Ryan Neuhofel, D.O., M.P.H., owns a direct primary care practice in Lawrence, Kan. You can follow him on Twitter @NeuCare(twitter.com).
Thursday Jul 16, 2015
Direct Primary Care Model Poised for Rapid Growth
Direct primary care (DPC) physicians have been connecting with each other in recent years, usually sharing tips on what we’ve learned, but also offering words of encouragement and venting frustrations. These conversations often occur on Twitter, via email or by phone, but we’ve also had a few chances to connect in small groups at family medicine events.
In the past year, a few organizations -- including the AAFP -- have hosted DPC workshops or networking events for physicians in the planning stages of starting a DPC practice, but gathering a large number of early adopters was a rare feat. That's what happened this past weekend at the Direct Primary Care Summit(www.dpcsummit.org) in Kansas City, Mo.
© 2015 Sheri Porter/AAFP
Attendees listen to a speaker at the July 10-12 Direct Primary Care Summit in Kansas City, Mo. The event drew more than 300 physicians from 45 states.
In the first few years of my DPC practice, I could easily keep tabs on the new DPC practices opening around the country, speaking to most of them at some point. The passion and vision of these physicians have been refreshing and truly inspiring. Thanks to the hard work of many people at the AAFP, the American College of Osteopathic Family Physicians and the Family Medicine Education Consortium, I knew the DPC Summit was going to be well organized and well attended.

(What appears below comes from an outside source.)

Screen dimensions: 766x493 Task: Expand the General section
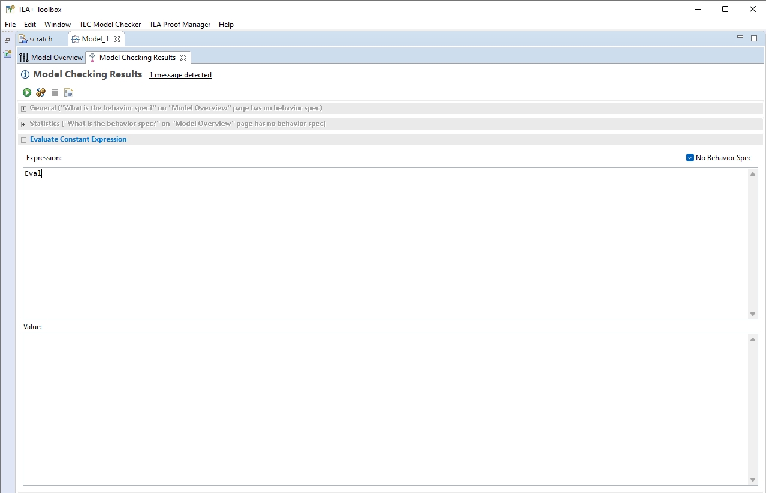pyautogui.click(x=23, y=109)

According to the final tally, there were 317 attendees from 45 states, including 54 physicians who already were established in a DPC model and 107 who are in the early or planning stages of building a DPC practice. About half of the attendees were exploring whether DPC was a viable option for them. About 10 percent were residents.
Despite the diversity of the groups, one thing was clear from the opening night’s events: These doctors and associated DPC organizations were passionate about how to better care for patients. The energy of the entire summit was electric. A number of DPC physicians’ stories allowed attendees to see what it’s really like to be a DPC physician in its various forms. Topic-specific presentations covered the nuts and bolts of operating or joining a DPC practice. A resident led a group discussion of how DPC education can be incorporated in the education curriculum. Attorneys and policy wonks covered the legal and advocacy efforts surrounding DPC issues.

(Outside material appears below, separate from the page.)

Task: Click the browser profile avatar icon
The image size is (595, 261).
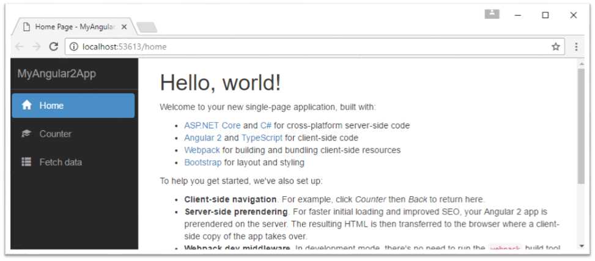Action: coord(492,14)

The highlight of the weekend for me was my own patient, Blaine, who shared his story about experiencing DPC in my practice. As I’ve learned from attending patient advocacy conferences, nothing is more powerful than a patient’s story. He perfectly embodied why our model can be a game changer -- and possibly kick-started his career as a stand-up comedian in the process. “That A1c is going to snitch you out,” was the single best line of the event.
How quickly will the DPC model grow? It’s difficult for me to predict any numbers with confidence, but if the summit was any indication, the model is poised for rapid growth.
One of the things the summit demonstrated to me was the adaptability of direct practice doctors/clinics based on community needs, something missing in the micromanaged status quo. Some of the DPC practices were helping large employers or unions in urban areas tackle escalating health costs, while others based in rural towns were working with a large number of uninsured patients. The creativity of DPC physicians is truly awesome.
The AAFP has upcoming events that will provide more opportunities to learn about DPC, including my presentation about starting and running a DPC practice July 30 at the National Conference of Family Medicine Residents and Medical Students. Another Kansas-based DPC doc -- Joshua Umbehr, M.D., of Wichita -- will present an even more in-depth look at DPC during two sessions Oct. 1 and Oct. 2 during the 2015 Family Medicine Experience (FMX) in Denver.